- A third of Americans can’t afford new vehicles anymore.
- Buyers under $100K income dropped from 50% to 37%.
- New-car MSRPs reached an average of $51,000 in 2025.
Buying a new car in America is starting to look like a luxury fewer and fewer can afford. While showrooms still have foot traffic, the type of buyer walking through the door has changed, and it’s no longer the middle-income shopper making up the bulk of demand.
Unless you’re earning well into six figures, your odds of driving off in a brand-new vehicle are slipping. New data shows a significant decline in new-car buyers making under $100,000, even as the share of high earners in the market continues to climb since the onset of the Covid-19 pandemic.
More: Luxury Sales Keep Surging As The Middle Class Quietly Gets Priced Out
For reference, the median US household income sat at $83,730 in 2024, according to Census Bureau data released in September 2025, placing today’s typical new-car buyer well above the national midpoint.
The New Car Is a Richer Man’s Game
According to Cox Automotive, the percentage of new-car buyers earning less than $100,000 dropped from 50 percent in 2020 to just 37 percent by 2026. This shift mirrors a sharp rise in the cost of new cars. Average transaction prices hovered near $51,000 in 2025, and those aren’t the only numbers climbing. Buyers are facing steep increases in insurance premiums and the broader impact of inflation.
At the same time, the proportion of new-car buyers earning more than $200,000 has increased from 18 percent to 29 percent over the past five years, forming what economists refer to as a ‘K-shaped’ economy, CNBC reports.
In a K-shaped recovery, economic trends split in two directions, with those at the top continuing to see income and wealth grow, while those at the bottom face stagnation or even decline.
New-Car Sales Still Trail Pre-COVID Highs
Annual new-car sales in the US peaked in the years leading up to COVID-19. In 2016, they hit 17.5 million, and stayed above 17 million through 2019. Then came the decline: 14.7 million in 2020, 15.1 million in 2021, and just 13.9 million in 2022. Sales have since rebounded, reaching 16.3 million by 2025, but they’re still not back to the levels seen a decade ago.
And while demand is back, affordability is not. Industry analysts point out that pricing, not interest, is the main barrier now. The squeeze is only worsened by the disappearance of affordable entry-level models. Carmakers have steadily trimmed small sedans and compact cars from their offerings, leaving fewer options for buyers on tighter budgets.
Out of Reach
A study from consulting firm Plante Moran found that one-third of Americans simply can’t afford a new car at all. For households earning $65,000 or less, only about 110 vehicle models fall into what the firm classifies as “affordable.” For buyers making up to $105,000, that number more than doubles, with over 250 models considered within reach.

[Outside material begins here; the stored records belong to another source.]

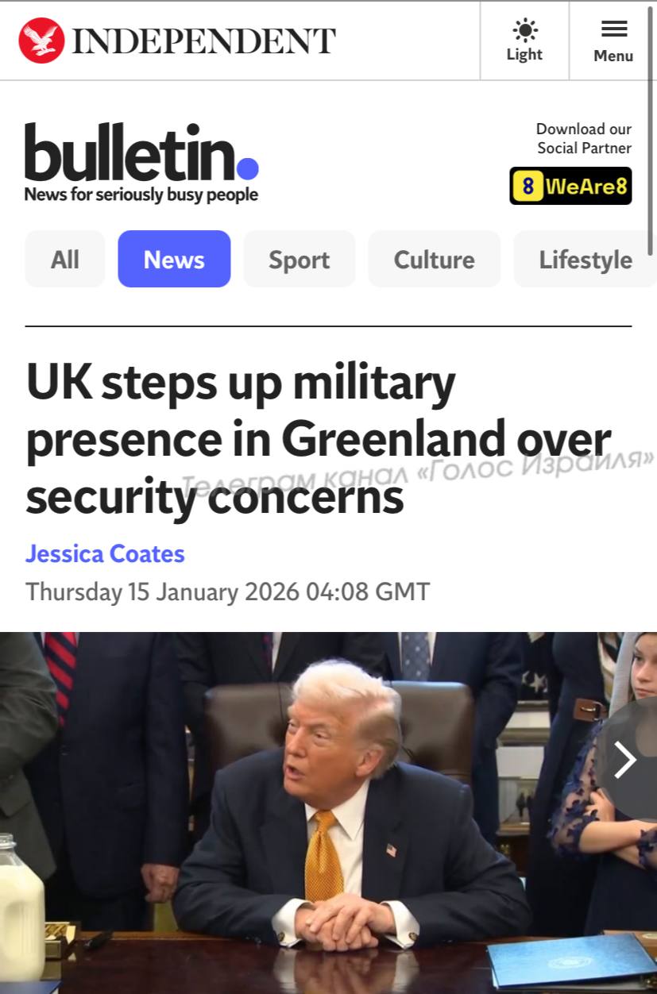Click the red Independent eagle logo
Image resolution: width=657 pixels, height=994 pixels.
click(41, 40)
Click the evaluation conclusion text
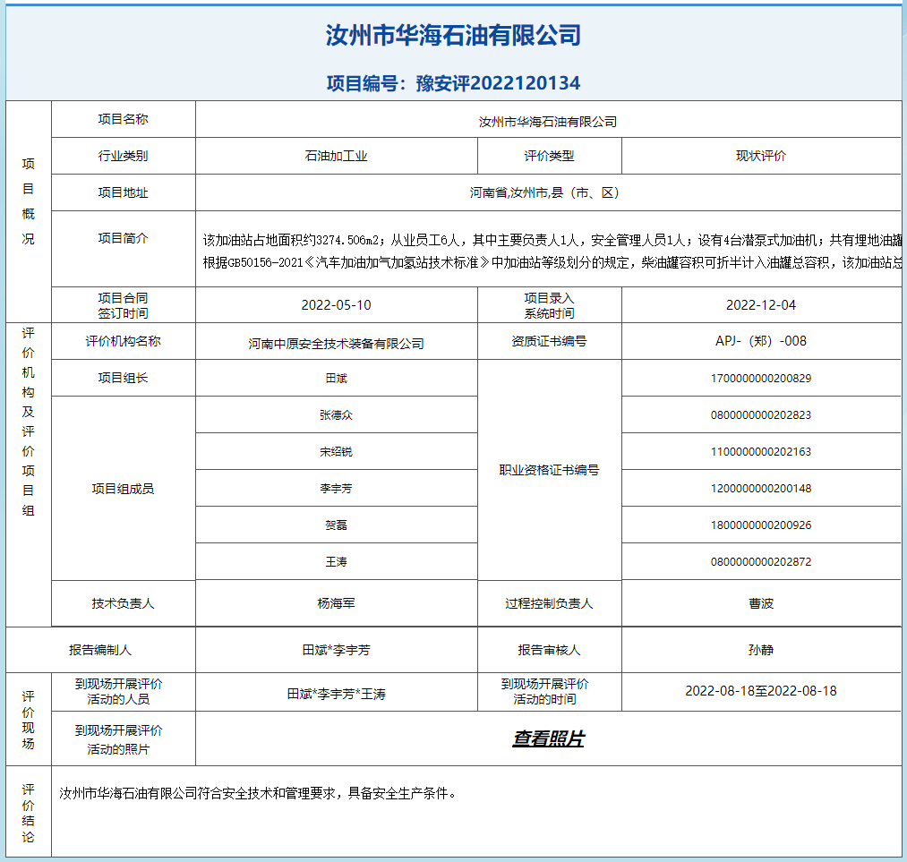907x862 pixels. [258, 793]
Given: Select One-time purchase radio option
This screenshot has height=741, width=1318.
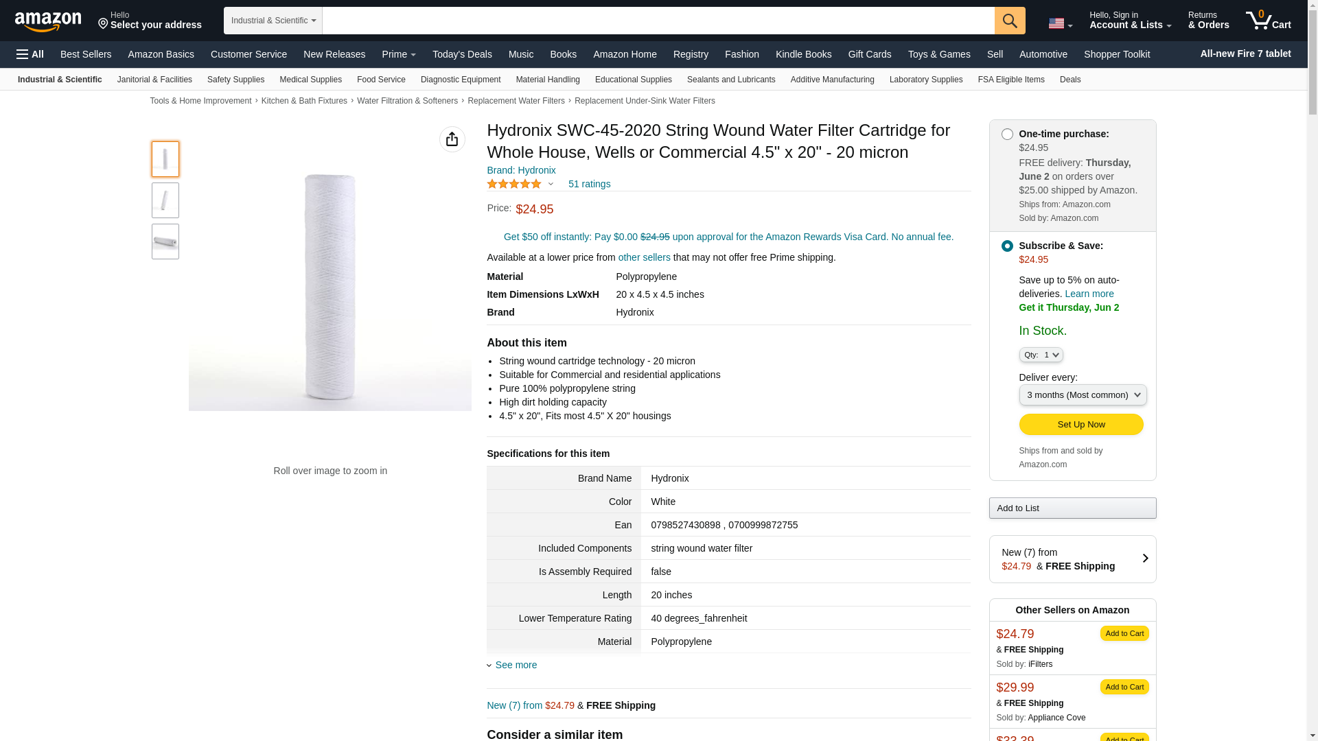Looking at the screenshot, I should (1007, 134).
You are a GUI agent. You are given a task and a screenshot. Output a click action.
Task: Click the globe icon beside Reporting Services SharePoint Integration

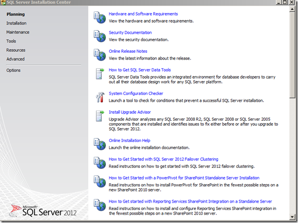99,204
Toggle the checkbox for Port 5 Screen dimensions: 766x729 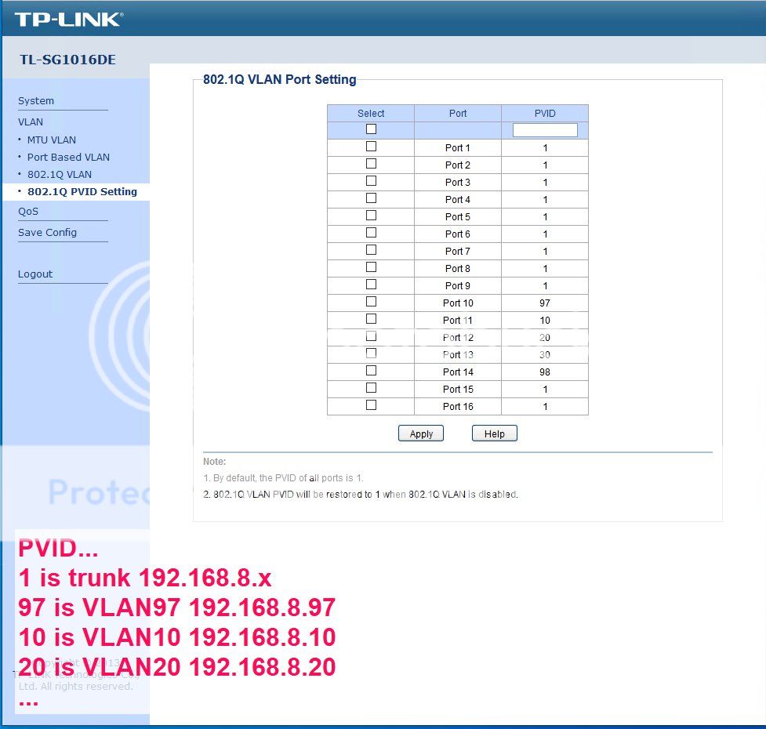(371, 215)
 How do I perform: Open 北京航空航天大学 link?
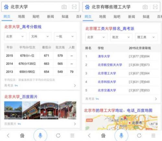click(110, 65)
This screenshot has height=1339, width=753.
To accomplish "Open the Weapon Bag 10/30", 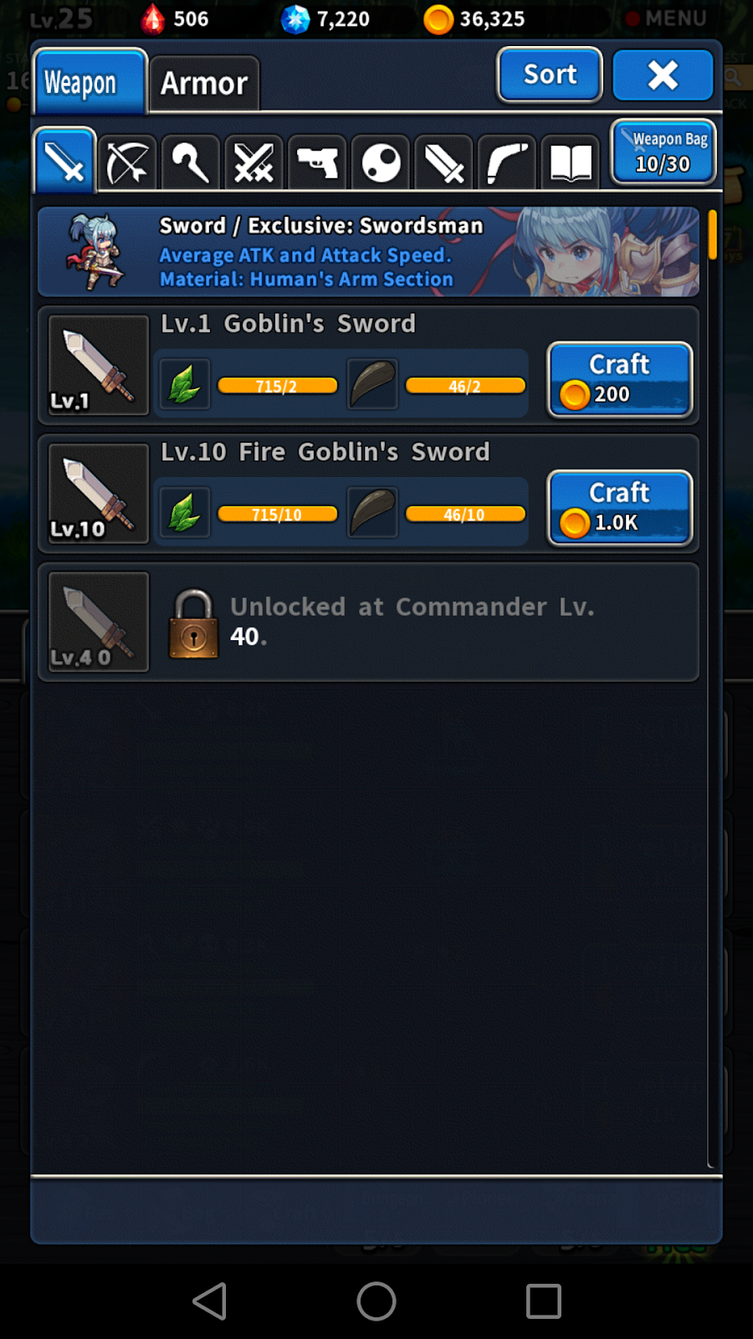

At the same time, financing pressure is mounting. A record number of buyers are now signing up for monthly car payments exceeding $1,000.
“We’re now relying on the extremely wealthy to generate the sales,” Mark Barrot from Plante Moran told CNBC. “That’s a structural problem from an affordability perspective.” He added that carmakers may start to feel the pinch “in the next two or three years” if a growing number of buyers start getting priced out of the market.
“We have a different vehicle buyer today than we had just a few years ago,” added Cox Automotive senior economist Charlie Chesbrough. “The key takeaway here is that we’re seeing the average buyer here is much more affluent.”
Read: America Went Nuts For This Simple Used Sedan Last Year
Automakers have noticed the shift too. Ford CEO Jim Farley recently acknowledged that while big, high-margin vehicles are good for short-term profits, relying too heavily on them could backfire. The risk, he warned, is a smaller market and long-term demand that simply doesn’t keep pace.